Render every line of the records below as a JSON array of strings, with one string per line, in their original order, and with blank lines omitted.

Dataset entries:
= = =

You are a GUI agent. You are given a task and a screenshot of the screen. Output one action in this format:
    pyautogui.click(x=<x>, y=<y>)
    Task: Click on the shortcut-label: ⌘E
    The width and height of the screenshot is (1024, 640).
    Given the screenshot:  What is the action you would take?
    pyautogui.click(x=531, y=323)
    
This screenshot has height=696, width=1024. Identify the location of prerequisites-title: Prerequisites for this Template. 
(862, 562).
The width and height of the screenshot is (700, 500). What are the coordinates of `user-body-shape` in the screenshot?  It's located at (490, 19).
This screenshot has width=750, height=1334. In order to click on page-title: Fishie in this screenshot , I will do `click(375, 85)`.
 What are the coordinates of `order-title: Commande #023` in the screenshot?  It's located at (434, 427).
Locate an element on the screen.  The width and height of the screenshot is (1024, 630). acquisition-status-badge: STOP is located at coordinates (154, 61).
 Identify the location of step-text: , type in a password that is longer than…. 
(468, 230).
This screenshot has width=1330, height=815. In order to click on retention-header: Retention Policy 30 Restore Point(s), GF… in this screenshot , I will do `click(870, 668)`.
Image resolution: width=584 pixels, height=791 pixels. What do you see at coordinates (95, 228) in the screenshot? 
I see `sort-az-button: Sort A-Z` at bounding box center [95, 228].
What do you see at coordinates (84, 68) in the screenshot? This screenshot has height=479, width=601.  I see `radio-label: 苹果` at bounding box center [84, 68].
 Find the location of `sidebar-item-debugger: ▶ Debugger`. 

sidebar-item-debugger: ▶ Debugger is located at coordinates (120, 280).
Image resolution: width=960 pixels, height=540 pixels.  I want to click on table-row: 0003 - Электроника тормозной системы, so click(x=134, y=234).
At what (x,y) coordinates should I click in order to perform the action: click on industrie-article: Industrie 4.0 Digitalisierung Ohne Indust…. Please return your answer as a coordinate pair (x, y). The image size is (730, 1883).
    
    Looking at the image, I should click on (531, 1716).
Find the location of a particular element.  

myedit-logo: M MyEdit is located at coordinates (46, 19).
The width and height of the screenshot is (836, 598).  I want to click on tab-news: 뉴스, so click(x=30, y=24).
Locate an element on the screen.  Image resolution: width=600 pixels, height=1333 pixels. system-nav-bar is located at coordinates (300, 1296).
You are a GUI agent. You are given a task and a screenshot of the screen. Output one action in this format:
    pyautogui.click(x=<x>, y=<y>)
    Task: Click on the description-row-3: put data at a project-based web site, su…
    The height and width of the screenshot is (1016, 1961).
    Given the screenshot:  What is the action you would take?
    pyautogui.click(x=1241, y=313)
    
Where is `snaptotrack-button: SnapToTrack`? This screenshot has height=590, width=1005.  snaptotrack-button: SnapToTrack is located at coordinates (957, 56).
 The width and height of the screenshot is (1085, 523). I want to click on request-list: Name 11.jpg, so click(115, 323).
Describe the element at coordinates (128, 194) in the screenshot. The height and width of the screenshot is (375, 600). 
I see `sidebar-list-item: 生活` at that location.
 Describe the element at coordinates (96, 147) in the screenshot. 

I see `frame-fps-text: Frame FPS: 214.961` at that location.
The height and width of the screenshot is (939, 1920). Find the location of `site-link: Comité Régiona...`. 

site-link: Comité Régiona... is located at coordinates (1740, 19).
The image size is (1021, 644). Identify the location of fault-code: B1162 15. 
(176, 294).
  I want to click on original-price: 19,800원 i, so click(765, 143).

= = =

EXERCISE ANSWER:
[
  "You are a GUI agent. You are given a task and a screenshot of the screen. Output one action in this format:",
  "    pyautogui.click(x=<x>, y=<y>)",
  "    Task: Click on the shortcut-label: ⌘E",
  "    The width and height of the screenshot is (1024, 640).",
  "    Given the screenshot:  What is the action you would take?",
  "    pyautogui.click(x=531, y=323)",
  "This screenshot has height=696, width=1024. Identify the location of prerequisites-title: Prerequisites for this Template. ",
  "(862, 562).",
  "The width and height of the screenshot is (700, 500). What are the coordinates of `user-body-shape` in the screenshot?  It's located at (490, 19).",
  "This screenshot has width=750, height=1334. In order to click on page-title: Fishie in this screenshot , I will do `click(375, 85)`.",
  " What are the coordinates of `order-title: Commande #023` in the screenshot?  It's located at (434, 427).",
  "Locate an element on the screen.  The width and height of the screenshot is (1024, 630). acquisition-status-badge: STOP is located at coordinates (154, 61).",
  " Identify the location of step-text: , type in a password that is longer than…. ",
  "(468, 230).",
  "This screenshot has width=1330, height=815. In order to click on retention-header: Retention Policy 30 Restore Point(s), GF… in this screenshot , I will do `click(870, 668)`.",
  "Image resolution: width=584 pixels, height=791 pixels. What do you see at coordinates (95, 228) in the screenshot? ",
  "I see `sort-az-button: Sort A-Z` at bounding box center [95, 228].",
  "What do you see at coordinates (84, 68) in the screenshot? This screenshot has height=479, width=601.  I see `radio-label: 苹果` at bounding box center [84, 68].",
  " Find the location of `sidebar-item-debugger: ▶ Debugger`. ",
  "sidebar-item-debugger: ▶ Debugger is located at coordinates (120, 280).",
  "Image resolution: width=960 pixels, height=540 pixels.  I want to click on table-row: 0003 - Электроника тормозной системы, so click(x=134, y=234).",
  "At what (x,y) coordinates should I click in order to perform the action: click on industrie-article: Industrie 4.0 Digitalisierung Ohne Indust…. Please return your answer as a coordinate pair (x, y). The image size is (730, 1883).",
  "    Looking at the image, I should click on (531, 1716).",
  "Find the location of a particular element.  ",
  "myedit-logo: M MyEdit is located at coordinates (46, 19).",
  "The width and height of the screenshot is (836, 598).  I want to click on tab-news: 뉴스, so click(x=30, y=24).",
  "Locate an element on the screen.  Image resolution: width=600 pixels, height=1333 pixels. system-nav-bar is located at coordinates (300, 1296).",
  "You are a GUI agent. You are given a task and a screenshot of the screen. Output one action in this format:",
  "    pyautogui.click(x=<x>, y=<y>)",
  "    Task: Click on the description-row-3: put data at a project-based web site, su…",
  "    The height and width of the screenshot is (1016, 1961).",
  "    Given the screenshot:  What is the action you would take?",
  "    pyautogui.click(x=1241, y=313)",
  "Where is `snaptotrack-button: SnapToTrack`? This screenshot has height=590, width=1005.  snaptotrack-button: SnapToTrack is located at coordinates (957, 56).",
  " The width and height of the screenshot is (1085, 523). I want to click on request-list: Name 11.jpg, so click(115, 323).",
  "Describe the element at coordinates (128, 194) in the screenshot. The height and width of the screenshot is (375, 600). ",
  "I see `sidebar-list-item: 生活` at that location.",
  " Describe the element at coordinates (96, 147) in the screenshot. ",
  "I see `frame-fps-text: Frame FPS: 214.961` at that location.",
  "The height and width of the screenshot is (939, 1920). Find the location of `site-link: Comité Régiona...`. ",
  "site-link: Comité Régiona... is located at coordinates (1740, 19).",
  "The image size is (1021, 644). Identify the location of fault-code: B1162 15. ",
  "(176, 294).",
  "  I want to click on original-price: 19,800원 i, so click(765, 143)."
]